David Wallace-Wells’ book “The Uninhabitable Earth” heavily influences how I think about the climate-related threats we face. His book cut through a lot of protective language and optimism that often accompany grave climate change assessments. He provided a naked assessment of where the climate-related threats will likely lead regardless of how difficult these projections are to hear. We as people and indeed we as governing and educational bodies lean heavily on optimism to keep our heads up while contemplating painful truths. Academics, political leaders, and organizations often close out their grim reporting on such topics as ocean acidification, considerably more significant flooding, increased crop failure, and dangerous heatwaves by offering a little hope. They talk about the value of arresting global temperature rise at two degrees Celsius, emerging adaptation practices, and invoking the memory of other daunting challenges humanity vanquished. While I appreciate the fact that leaders need to keep people’s heads and hopes up to keep advancing against extreme threats, I also believe that relying too much on optimism leads to willful ignorance, apathy, and inaction.

I wrote this piece from the perspective that the climate threat today’s generations must confront is grave even if David Wallace-Wells’ assertions are only half right.
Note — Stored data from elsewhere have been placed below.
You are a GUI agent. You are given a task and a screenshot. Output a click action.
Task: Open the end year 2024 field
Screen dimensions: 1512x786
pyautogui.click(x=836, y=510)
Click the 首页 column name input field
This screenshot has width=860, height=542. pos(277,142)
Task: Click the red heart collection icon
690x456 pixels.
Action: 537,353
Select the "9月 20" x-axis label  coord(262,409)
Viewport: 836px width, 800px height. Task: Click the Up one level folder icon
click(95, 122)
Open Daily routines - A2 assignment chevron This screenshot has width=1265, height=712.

Conversely, I about double the threat estimates food shortages, water scarcity, and mass migration will precipitate. I believe the cumulative effect of even relatively small initial climate change-related disruptions will accelerate profound and dangerous negative social and political consequences. We have already started experiencing such disruptions in places like Central America and Syria, where food and water insecurities precipitated migration and political unrest. I also think about climate change impacts and politics on the year 2050 rather than the 2100 timeframe. A time horizon that fits within the span of one’s mortgage is more meaningful than considering one that stretches beyond most of our mortalities. 

Point of Personal Pride-

I am pleased to have the opportunity to reference in this post my college classmate, Ph.D. candidate and Naval Officer, Rachael Gosnell’s research on today’s emerging arctic resources and geopolitical contest. She is a leading academic on the rapidly changing arctic region, particularly in the fields of military strategy and commerce.